The human heart has little capacity to repair or regenerate, and following the myocardial infarction injury the myocardium is replaced by non-contracting scar tissue.
Consequently, increased wall stress and workload on the remaining myocardium leads to chamber dilation, dysfunction, and ultimately heart failure.
Cardiovascular diseases (CVD) such as hypertension affect a large portion of population in UAE (https://www.thenational.ae/uae/wealthy-uae-residents-significantly-more-at-risk-of-heart-disease-1.625049). Currently, the design of CVD therapy heavily relies on the use of cell culture and animal model which does not fully represent the physiology of vascular systems, e.g., blood vessel.

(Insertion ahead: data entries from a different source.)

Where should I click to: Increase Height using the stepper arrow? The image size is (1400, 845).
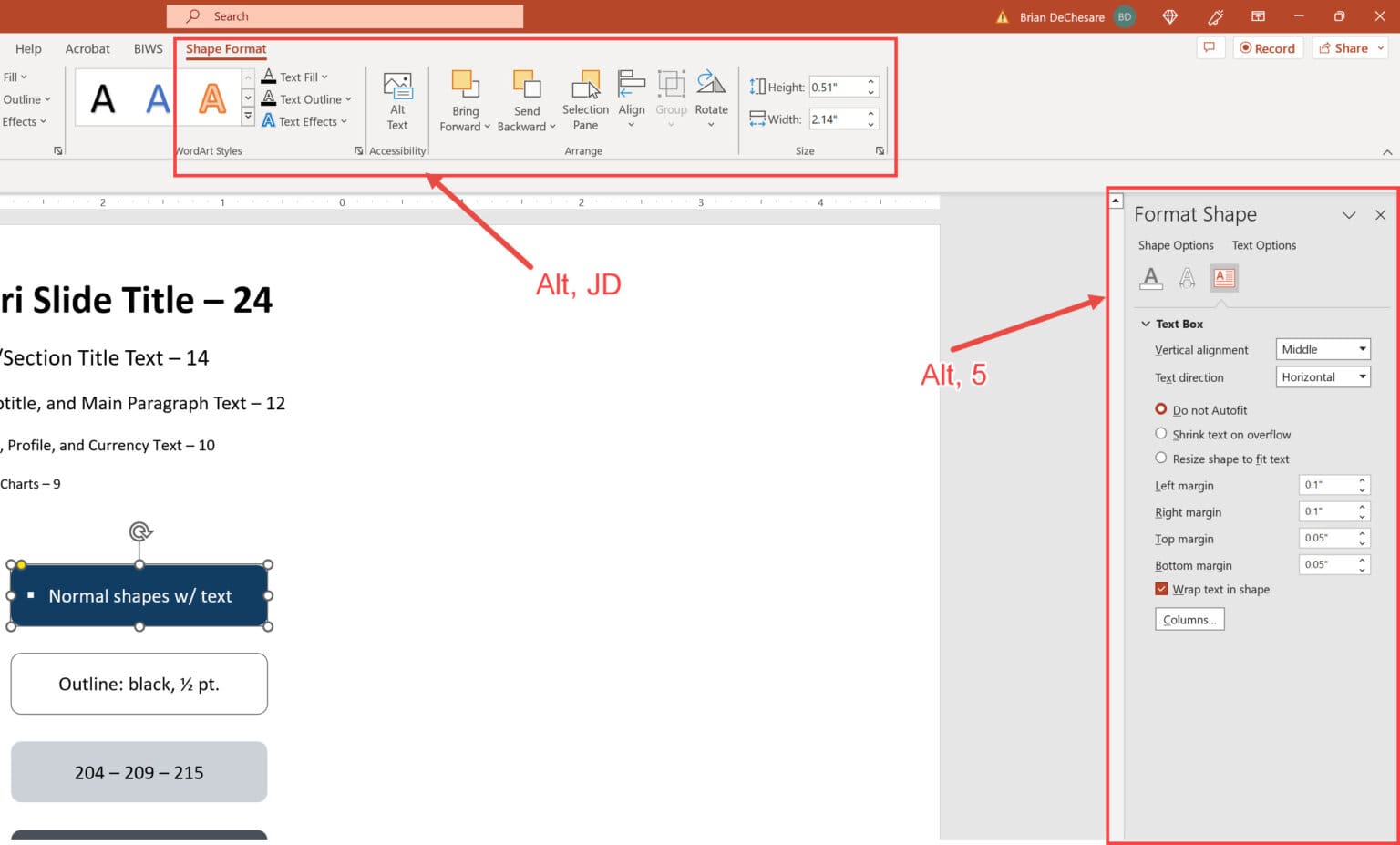coord(870,82)
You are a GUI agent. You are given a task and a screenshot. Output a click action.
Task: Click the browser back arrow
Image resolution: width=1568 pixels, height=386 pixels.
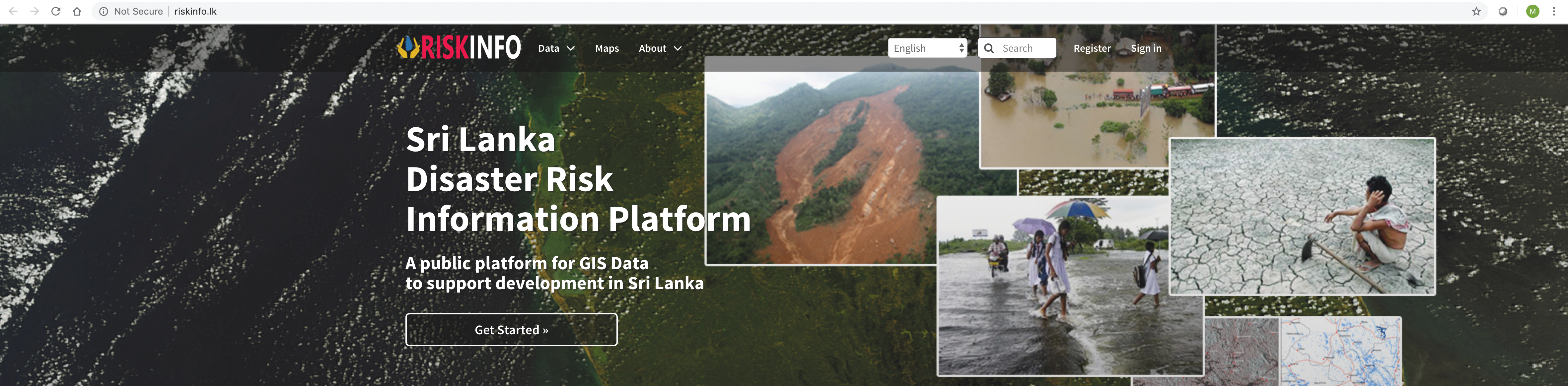[x=13, y=12]
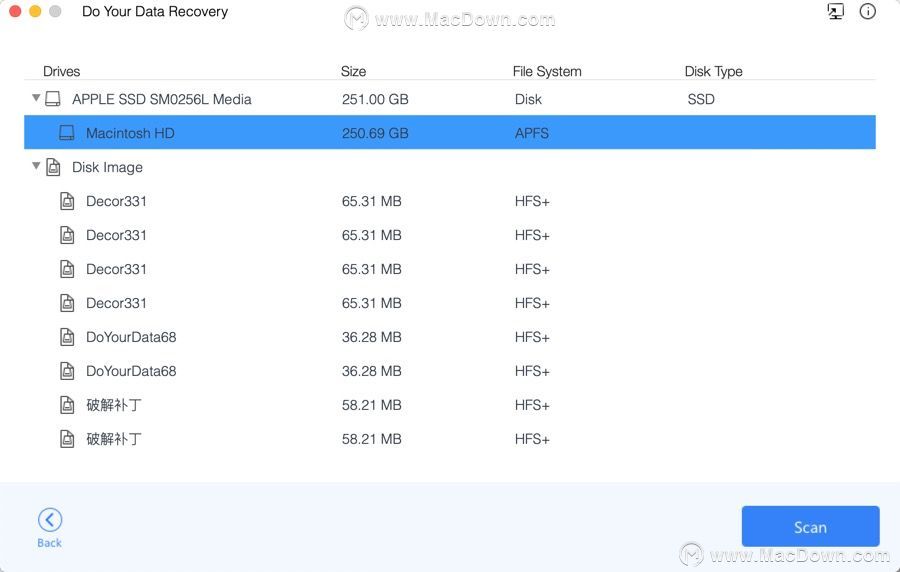Select the second Decor331 entry
Screen dimensions: 900x572
click(449, 235)
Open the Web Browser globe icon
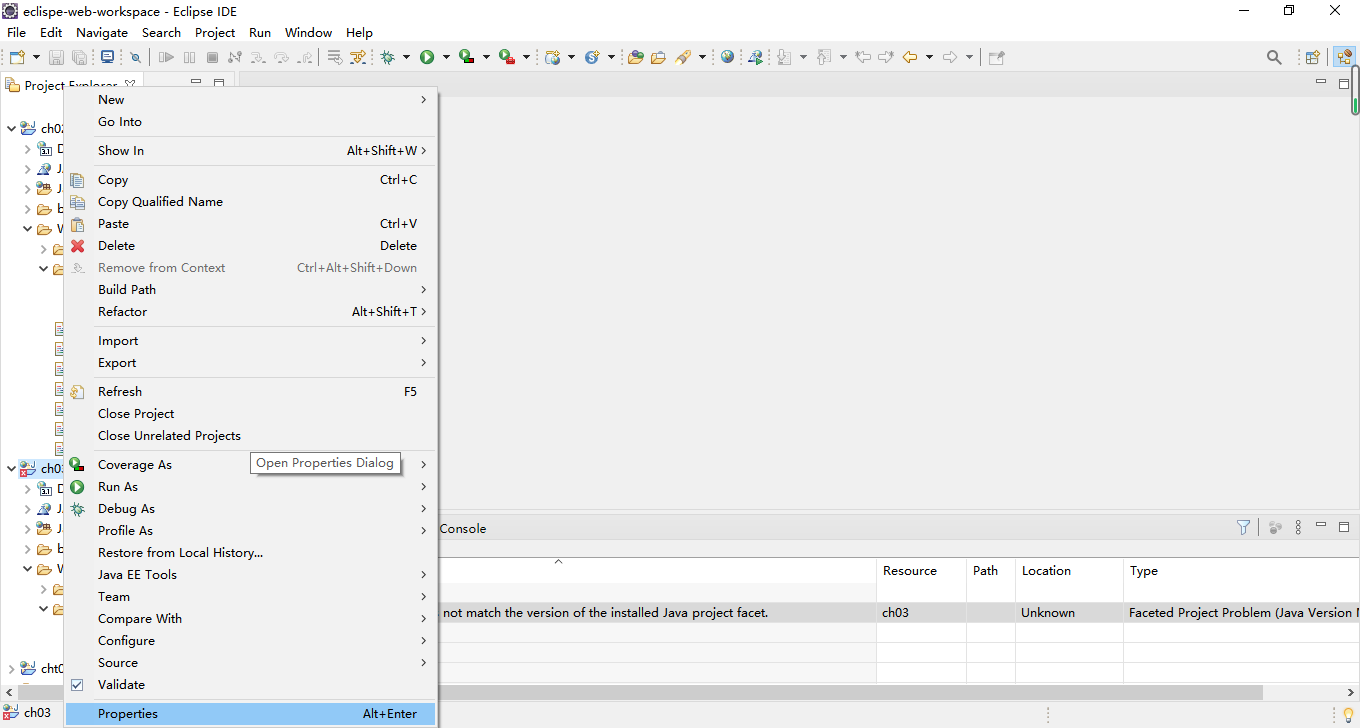This screenshot has height=728, width=1360. pyautogui.click(x=727, y=57)
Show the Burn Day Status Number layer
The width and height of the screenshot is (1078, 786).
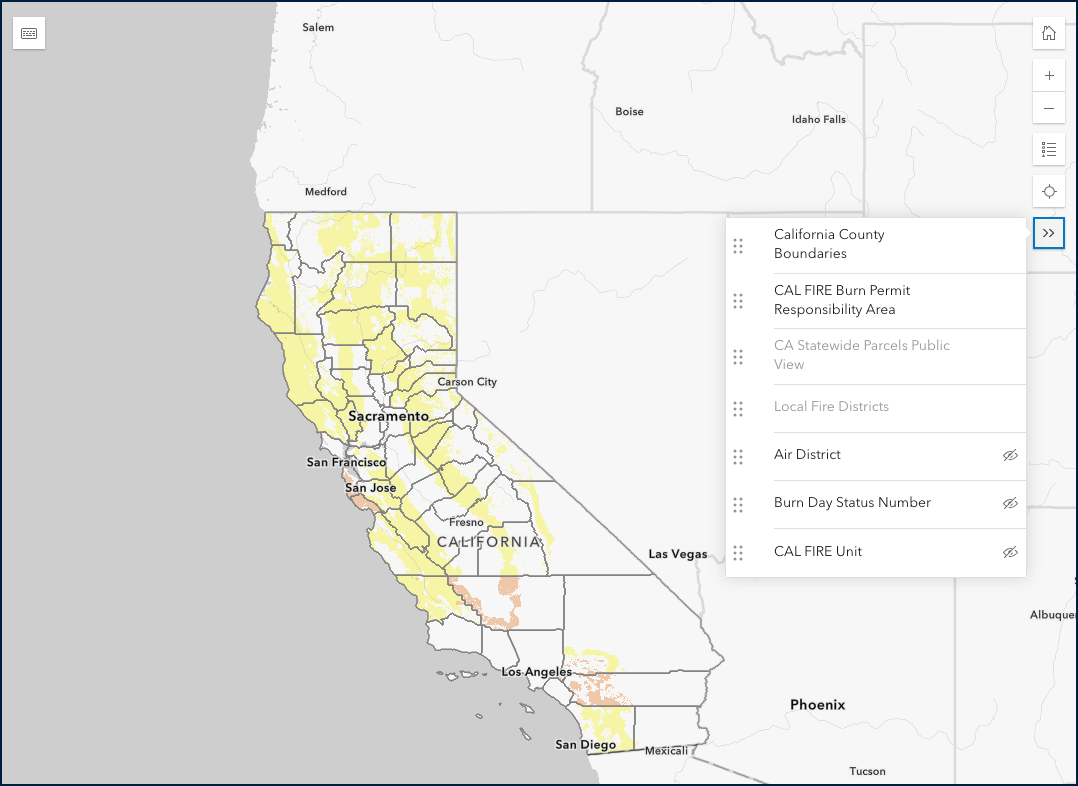[1010, 503]
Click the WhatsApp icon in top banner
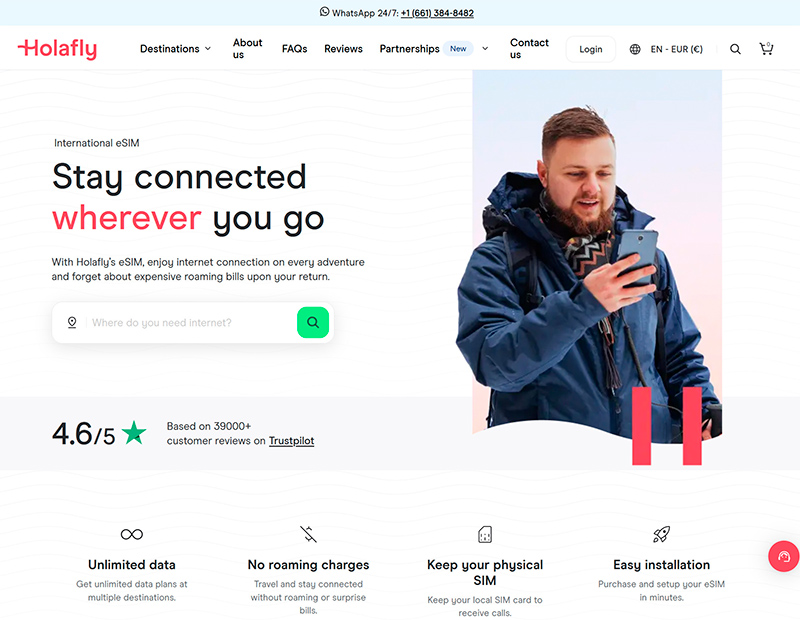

Although 2D cell culture systems have been applied to probe the effect of mechanotransduction, e.g., contractile force generation, on cell migration, proliferation and metastatic potential, the development of tissue culture system for recapitulating the 3D histology of native tissues is necessary in order to raise the accuracy in drug target identification. In particular, it is known that the phenotypic shift of vascular smooth muscle cells in tunica media from contractile to synthetic state is correlated with the change of cell traction force pattern at the tissue level. Our work aims to optimize the cell culture conditions for triggering the expression of physiological functions in each tissue layer of blood vessel equivalents. In addition, the best possible design of engineered 3D geometry of the supporting biomaterial scaffold ranging from rectangular microwall to circular microchannel for promoting blood vessel’s plasticity found in vascular mechanotransduction will be elucidated. Our long-term goal is to capitalize on the mechanobiology for developing novel technological platform for CVD drug discovery. In parallel, such knowhow will enable the development of novel cardiovascular tissue equivalents for applications in regeneration medicine.